Hyperloop Transportation says it will use a ‘cheaper, safer’ form of magnetic levitation The Hyperloop arms race is real: VIDEO
Hyperloop Transportation says it will use a ‘cheaper, safer’ form of magnetic levitation The Hyperloop arms race is real
Hyperloop Transportation Technologies, one of two LA-based startups working to build Elon Musk’s futuristic transportation system, announced today that it has licensed a technology called "passive magnetic levitation" to power its prototype. The system is "a cheaper, safer alternative" to regular magnetic levitation, or maglev, which is currently in operation powering high-speed trains in China and Europe.
Passive magnetic levitation, which was developed by the late physicist Richard Post in 2000, uses unpowered loops of wire in the track and permanent magnets in the train pod to create levitation. By contrast, maglev requires complex and expensive infrastructure upgrades, such as power sources placed at intervals along the track. Post, who worked for the Lawrence Livermore National Laboratory in Livermore, California, until his death in 2015, called his new system "the Inductrack."
According to a Scientific American article by Post from January 2000
Called the Inductrack, the new system is passive in that it uses no superconducting magnets or powered electromagnets. Instead it uses permanent room-temperature magnets, similar to the familiar bar magnet, only more powerful. On the underside of each train car is a flat, rectangular array of magnetic bars called a Halbach array. (It is named after its inventor, Klaus Halbach, a retired Lawrence Berkeley National Laboratory physicist.) The bars are arranged in a special pattern, so that the magnetic orientation of each bar is at right angles to the orientations of the adjacent bars [see top illustration on this page]. When the bars are placed in this configuration, the magnetic-field lines combine to produce a very strong field below the array. Above the array, the field lines cancel one another out.
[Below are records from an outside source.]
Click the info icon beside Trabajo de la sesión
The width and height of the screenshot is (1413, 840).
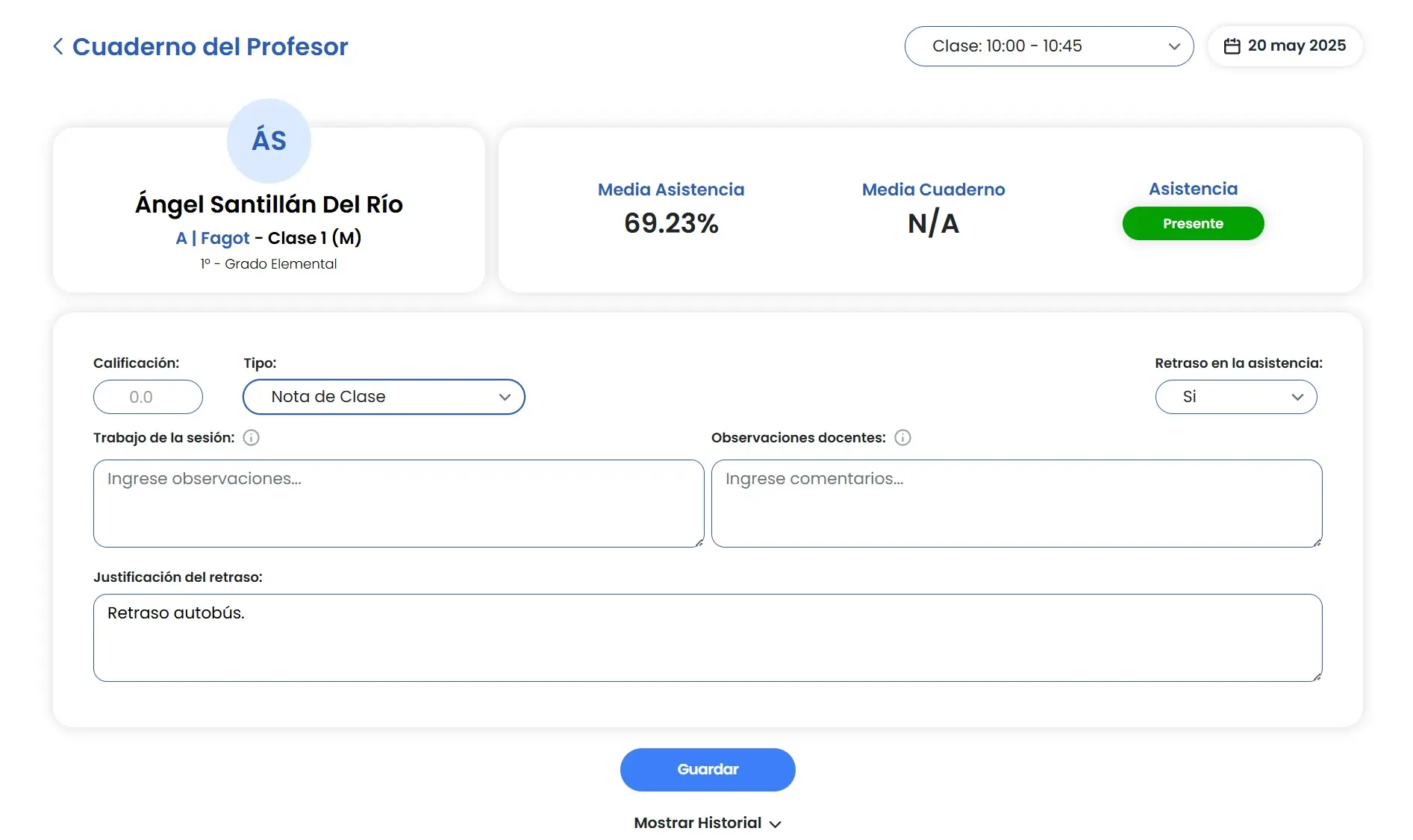pyautogui.click(x=252, y=438)
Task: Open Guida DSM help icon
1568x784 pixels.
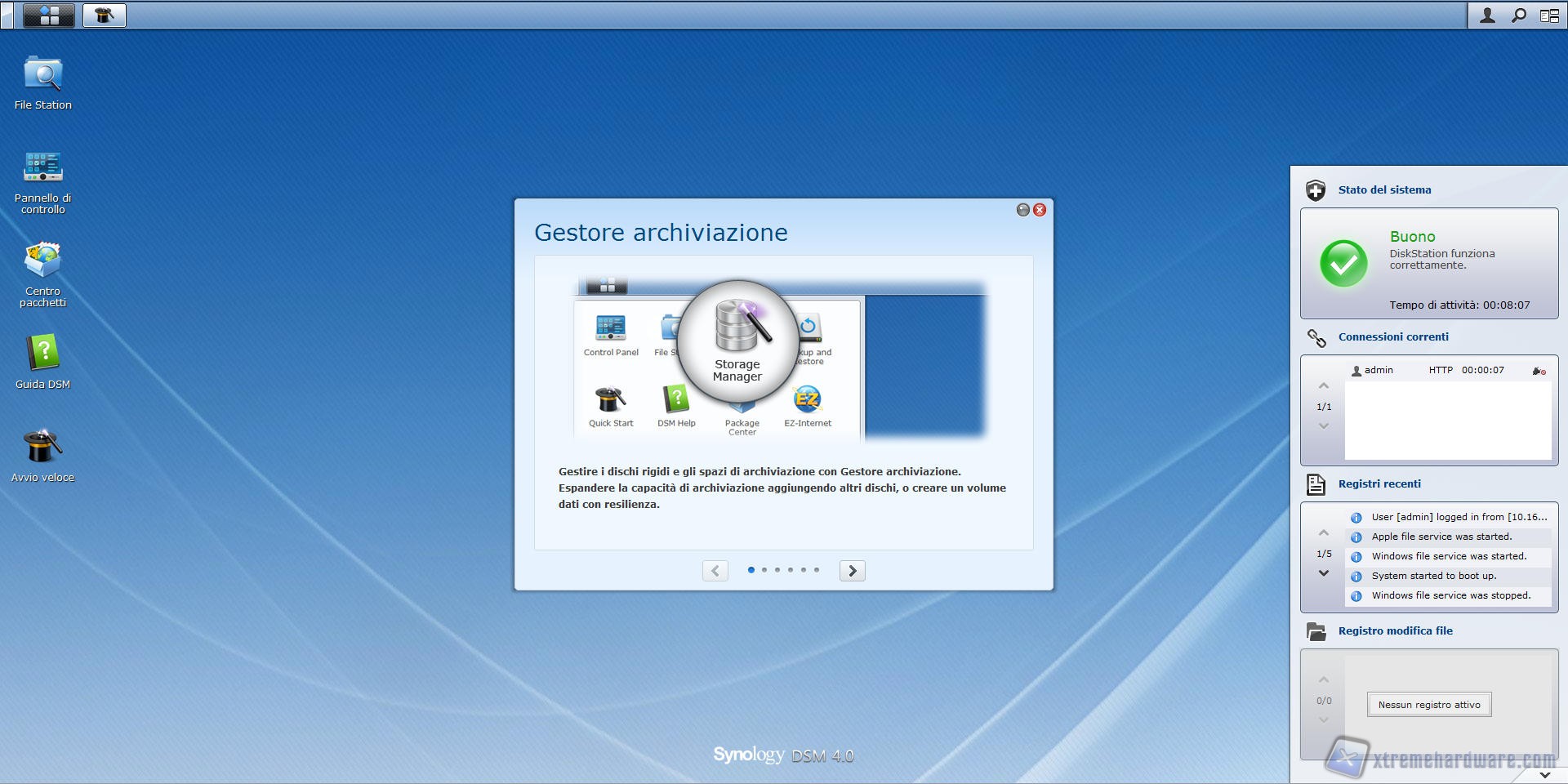Action: coord(42,354)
The second critical element is the track, which is embedded with closely packed coils of insulated wire. Each coil is a closed circuit, resembling a rectangular window frame. The Inductrack, as its name suggests, produces levitating force by inducing electric currents in the track. Moving a permanent magnet near a loop of wire will cause a current to flow in the wire, as English physicist Michael Faraday discovered in 1831. When the Inductrack's train cars move forward, the magnets in the Halbach arrays induce currents in the track's coils, which in turn generate an electromagnetic field that repels the arrays. As long as the train is moving above a low critical speed of a few kilometers per hour-a bit faster than walking speed-the Halbach arrays will be levitated a few centimeters above the track's surface.